Exercise: Exact transcription with no images: write out all of the entries below.

· · · ·

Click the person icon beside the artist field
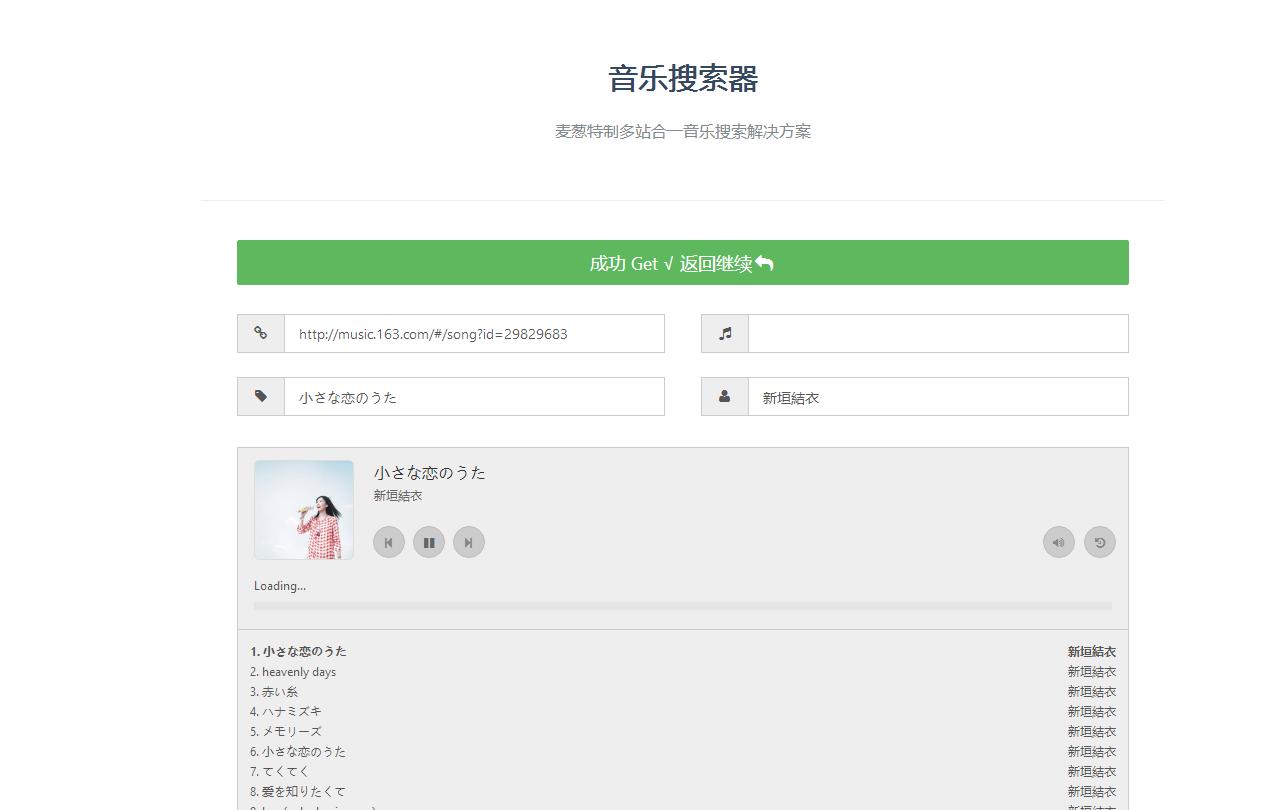This screenshot has width=1270, height=810. pos(724,396)
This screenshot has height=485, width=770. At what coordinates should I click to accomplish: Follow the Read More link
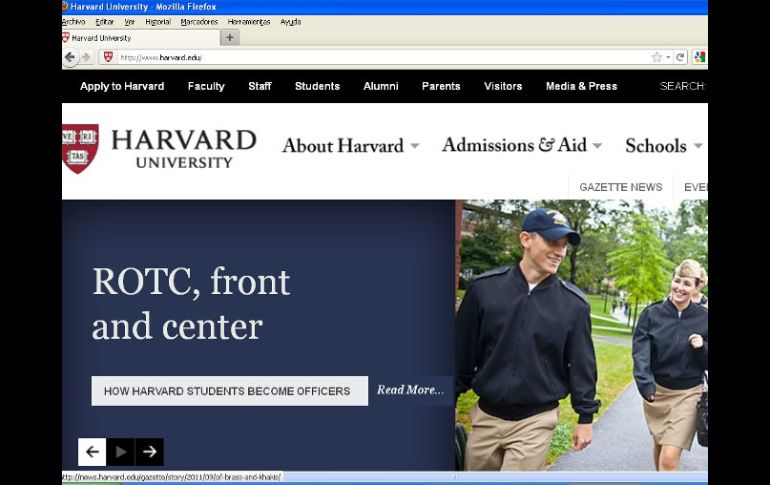[x=410, y=390]
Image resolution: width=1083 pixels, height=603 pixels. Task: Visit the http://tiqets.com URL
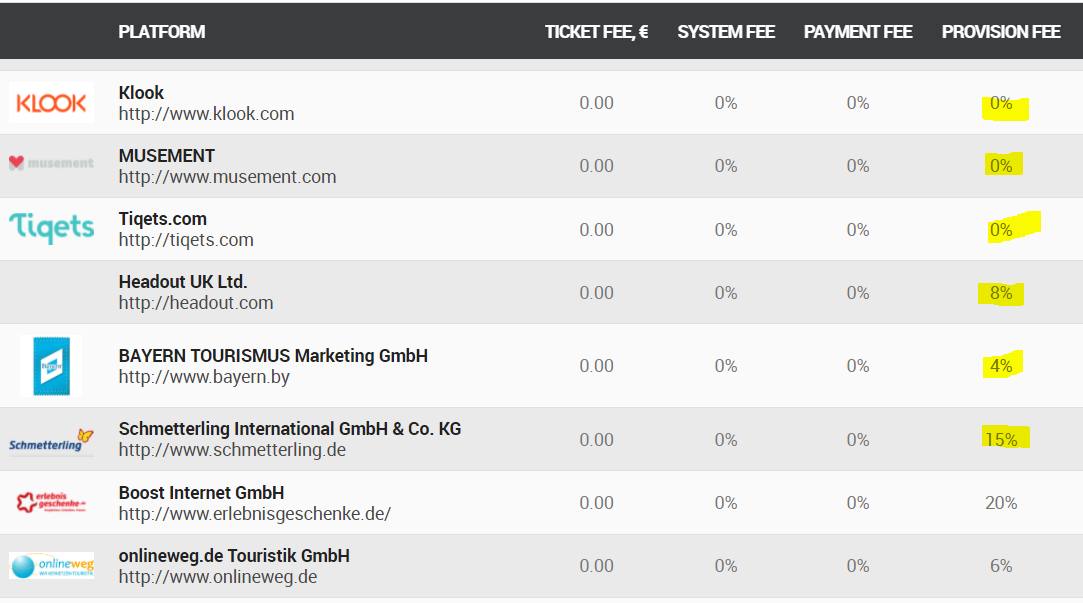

· · · ·

Response to this exercise:
Click the person icon beside the artist field
This screenshot has width=1270, height=810. pos(724,396)
This screenshot has height=485, width=770. At what coordinates should I click to accomplish: Follow the Read More link
[x=410, y=390]
Image resolution: width=1083 pixels, height=603 pixels. Task: Visit the http://tiqets.com URL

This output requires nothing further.